**Exercise directions**
Read the article on disease management and intelligent design below, and decide whether each statement agrees with it: 1. The Online Advocate had been under development for eight years. 2. Eugenia Chan is an emergency physician. 3. More than half of parents completed the paper questionnaires. Answer yes or no for each, quoting the deciding words of the article.

**Text for analysis**

###

Disease management meets intelligent design

by Eric Fleegler on April 14, 2011

At a conference in Texas a couple of years ago, I found myself – as at all good national conferences — talking to a colleague from my own institution. As we browsed the poster session, we talked about our respective work.

Eugenia Chan works in the Developmental Medicine Center at Children’s Hospital Boston, where I’m an emergency physician and health services researcher. I told Eugenia about The Online Advocate, a Web-based system I’d been developing for the past eight years. It screens patients and families for health-related social problems, provides feedback and helps them find services in their area that can assist them.

Eugenia was excited about bringing The Online Advocate to her patients.“This is really great, and I want to use it,” she said. “But I have another idea that I would like to explore with you.”

The Developmental Medicine Center relied on children’s parents and teachers to complete extensive questionnaires to help providers understand their patients’ problems. Providers would give the parents paper questionnaires to fill out themselves and to pass on to teachers. But only 30 percent of parents and fewer than 10 percent of teachers were completing them.

###

**Given records**
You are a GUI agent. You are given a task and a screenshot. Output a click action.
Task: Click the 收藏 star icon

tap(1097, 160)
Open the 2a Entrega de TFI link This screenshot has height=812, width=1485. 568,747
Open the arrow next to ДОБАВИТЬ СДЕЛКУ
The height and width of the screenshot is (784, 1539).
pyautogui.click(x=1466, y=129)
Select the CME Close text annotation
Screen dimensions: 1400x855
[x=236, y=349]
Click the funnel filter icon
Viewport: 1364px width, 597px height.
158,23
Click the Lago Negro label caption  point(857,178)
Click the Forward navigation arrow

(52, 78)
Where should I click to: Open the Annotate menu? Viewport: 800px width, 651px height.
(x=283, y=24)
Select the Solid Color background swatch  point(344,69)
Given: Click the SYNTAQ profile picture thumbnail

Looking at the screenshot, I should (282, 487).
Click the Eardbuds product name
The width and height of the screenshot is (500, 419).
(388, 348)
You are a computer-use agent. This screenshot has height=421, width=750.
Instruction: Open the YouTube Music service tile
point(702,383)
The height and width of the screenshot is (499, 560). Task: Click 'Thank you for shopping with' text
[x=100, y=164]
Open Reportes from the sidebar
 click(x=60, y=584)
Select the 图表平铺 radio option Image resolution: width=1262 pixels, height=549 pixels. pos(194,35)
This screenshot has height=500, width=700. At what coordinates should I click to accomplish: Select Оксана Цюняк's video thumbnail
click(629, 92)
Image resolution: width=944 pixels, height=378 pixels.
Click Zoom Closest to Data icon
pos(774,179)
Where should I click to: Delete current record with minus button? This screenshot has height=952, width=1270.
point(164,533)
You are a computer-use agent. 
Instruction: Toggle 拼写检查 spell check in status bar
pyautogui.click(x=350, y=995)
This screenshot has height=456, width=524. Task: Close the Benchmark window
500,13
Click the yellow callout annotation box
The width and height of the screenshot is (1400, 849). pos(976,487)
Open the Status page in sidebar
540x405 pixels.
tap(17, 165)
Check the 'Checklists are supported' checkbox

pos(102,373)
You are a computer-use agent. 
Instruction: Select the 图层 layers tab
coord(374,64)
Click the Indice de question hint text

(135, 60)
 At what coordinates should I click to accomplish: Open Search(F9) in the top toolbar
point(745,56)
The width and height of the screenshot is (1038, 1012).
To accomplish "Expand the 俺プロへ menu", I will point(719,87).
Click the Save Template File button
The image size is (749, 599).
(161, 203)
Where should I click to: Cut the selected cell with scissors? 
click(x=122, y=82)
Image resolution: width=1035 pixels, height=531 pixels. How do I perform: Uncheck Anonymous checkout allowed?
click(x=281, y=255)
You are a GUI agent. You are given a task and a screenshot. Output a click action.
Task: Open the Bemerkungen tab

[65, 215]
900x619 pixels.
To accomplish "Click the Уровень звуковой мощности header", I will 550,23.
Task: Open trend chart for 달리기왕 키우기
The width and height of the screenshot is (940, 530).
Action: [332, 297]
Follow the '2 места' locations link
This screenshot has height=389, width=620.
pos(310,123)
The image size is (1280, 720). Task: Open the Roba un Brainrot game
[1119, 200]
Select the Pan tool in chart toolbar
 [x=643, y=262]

###

**Final answer**
1. Yes: "a Web-based system I’d been developing for the past eight years."
2. No: "Eugenia Chan works in the Developmental Medicine Center at Children’s Hospital Boston, where I’m an emergency physician"
3. No: "only 30 percent of parents"